NVIDIA and NIH Researchers Generate AI Tool with Clara Train SDK to Improve Prostate Cancer Detection
August 22, 2019
News
NVIDIA and the National Institutes of Health (NIH) joined forces last year to create clinical deep learning tools in diagnostic and interventional imaging.
NVIDIA and the National Institutes of Health (NIH) joined forces last year to create clinical deep learning tools in diagnostic and interventional imaging, mostly focusing on prostate cancer, leveraging imaging and pathology data to better understand the physical and the cellular structure of the disease.
NIH radiologists gathered 465 mpMRI data from various medical centers, representing multiple MRI vendors including Siemens, Philips, GE and many other center-specific MRI protocols.

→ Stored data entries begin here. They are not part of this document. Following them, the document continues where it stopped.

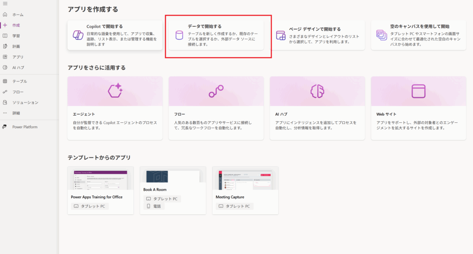Viewport: 473px width, 254px height.
Task: Click the テーブル grid icon
Action: [5, 81]

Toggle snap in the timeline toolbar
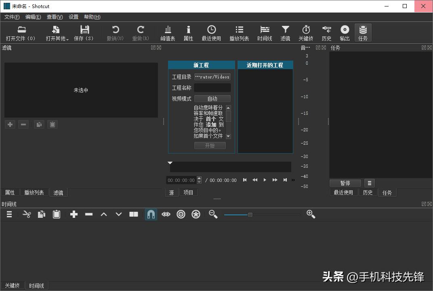151,214
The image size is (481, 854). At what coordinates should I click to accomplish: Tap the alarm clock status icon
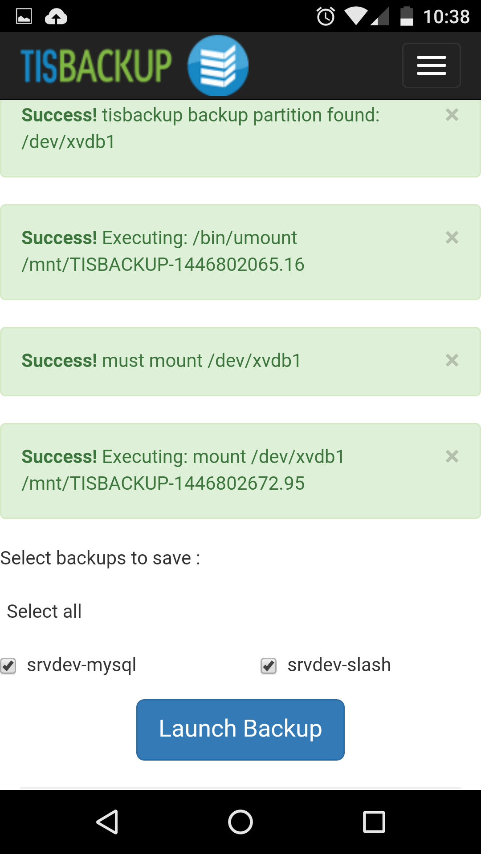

A radiologist experienced in prostate MRI was able to manually trace the prostate boundaries in three planes on T2-weighted MRI. NVIDIA’s scientists then used the Clara Train SDK to foster a 3D deep learning-based pipeline based on a previous workflow. They used a hybrid 2D-3D neural network, evaluating 98 patients of unseen data. This process attained a 0.922 DICE score, as opposed to the DICE score between different radiologists’ annotations, which was 0.919. Therefore, this approach obtained a similar performance to the highly experienced radiologists that annotated the data.
Data provided by NIH trained the model that was locked and evaluated on multiple prostate MRI datasets from public challenges. The model gained similar or better functionality compared to the state-of-the-art algorithms on every single dataset. It achieved a DICE score of 0.894 versus 0.904 of state-of-the-art algorithms on average.
NVIDIA and NIH incorporated and directed the procedure using NVIDIA V100 GPUs with the TensorFlow.
The joint effort has yielded a tool that can potentially help improve diagnostic and treatment accuracy for prostate cancer patients.